Antonia "Toni" Stone (1930 – November 21, 2002) was an educator and pioneering activist against the growing digital divide who created the United States' first community technology center. After 20 years as a mathematics teacher in New York City private schools, Stone changed her focus to technology education for poor communities and formerly incarcerated adults.[1]
Stone grew up in New Canaan, Connecticut. In 1952, she earned a degree from Sarah Lawrence College.
Stone began her efforts to bridge the burgeoning digital divide between the rich and poor through her collaboration with the Fortune Society, an inmate advocacy group, to instruct former prisoners on how to use computers. In 1980, Toni Stone set up Playing to Win (PTW), a nonprofit organization dedicated to countering inequities in computer access.[2] PTW looked to serve inmates and ex-offenders by teaching them computer skills and offering technical assistance to prisons and rehabilitation agencies. In 1983, Stone and PTW Corporation opened the Harlem Community Computing Center. This center was located in the basement of a Harlem housing project it provided the neighborhood with public access to personal computers. Taking advantage of the success of PTW, Stone created a network of centers known as the PTWNet.

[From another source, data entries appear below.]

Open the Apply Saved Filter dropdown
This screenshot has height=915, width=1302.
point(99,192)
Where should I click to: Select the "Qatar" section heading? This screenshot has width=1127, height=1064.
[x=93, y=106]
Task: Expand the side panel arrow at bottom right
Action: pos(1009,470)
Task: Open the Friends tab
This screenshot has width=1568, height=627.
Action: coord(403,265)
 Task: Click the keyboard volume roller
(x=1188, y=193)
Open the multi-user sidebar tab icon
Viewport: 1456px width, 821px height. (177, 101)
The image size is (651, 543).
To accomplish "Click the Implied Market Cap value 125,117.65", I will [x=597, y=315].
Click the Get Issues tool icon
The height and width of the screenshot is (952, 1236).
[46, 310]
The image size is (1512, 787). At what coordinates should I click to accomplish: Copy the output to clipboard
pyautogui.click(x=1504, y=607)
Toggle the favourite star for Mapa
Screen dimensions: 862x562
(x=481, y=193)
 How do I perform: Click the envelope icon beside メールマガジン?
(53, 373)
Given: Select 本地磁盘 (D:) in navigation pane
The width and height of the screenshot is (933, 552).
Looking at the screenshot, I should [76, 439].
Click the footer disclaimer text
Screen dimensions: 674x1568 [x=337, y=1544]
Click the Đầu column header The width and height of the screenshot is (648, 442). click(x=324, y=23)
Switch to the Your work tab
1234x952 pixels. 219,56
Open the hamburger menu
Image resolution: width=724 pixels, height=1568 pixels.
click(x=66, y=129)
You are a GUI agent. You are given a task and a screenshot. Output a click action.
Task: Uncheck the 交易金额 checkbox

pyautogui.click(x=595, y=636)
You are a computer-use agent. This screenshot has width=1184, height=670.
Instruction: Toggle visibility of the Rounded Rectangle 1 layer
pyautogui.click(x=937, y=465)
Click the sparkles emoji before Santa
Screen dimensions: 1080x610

Playing to Win Network went on to form alliances with six other technology access programs in Harlem, some parts of Boston, Washington, D.C., and Pittsburgh, by 1990. In 1992, Playing To Win was given a three-year grant from the National Science Foundation in order to provide neighborhood technology access to the northeastern United States. Three years later Stone changed the PTWNet name to the Community Technology Centers’ Network (CTCNet).[3] CTCNet led the movement for the adoption of community technology centers (CTCs), with over 1,000 centers established through the U.S. by the early 21st century.
Today, the CTCNet includes more than 600 member sites connected by the Internet. CTCNet is still working to provide computer literacy programs in Harlem. CTCs went on to be federally funded by the National Science Foundation, the Department of Education, and the National Telecommunications and Information Administration (NTIA). Additionally, they were privately funded by the Benton Foundation and AOL-Time Warner.
In 1997, Stone left CTCNet but continued working and advising in the area of technical literacy. Stone received the Norbert Wiener Award from Computer Professionals for Social Responsibility in 1994 and the Eugene L. Lawler Award[4] from the Association for Computing Machinery in 1999 for her work in humanitarian application of computers. In 2001, Stone was awarded an honorary doctorate from DePaul University. Stone also received the Lifetime Achievement Award from the Harvard chapter of Women in Technology.
Antonia Stone died in 2002 due to complications from myelodysplastic leukemia.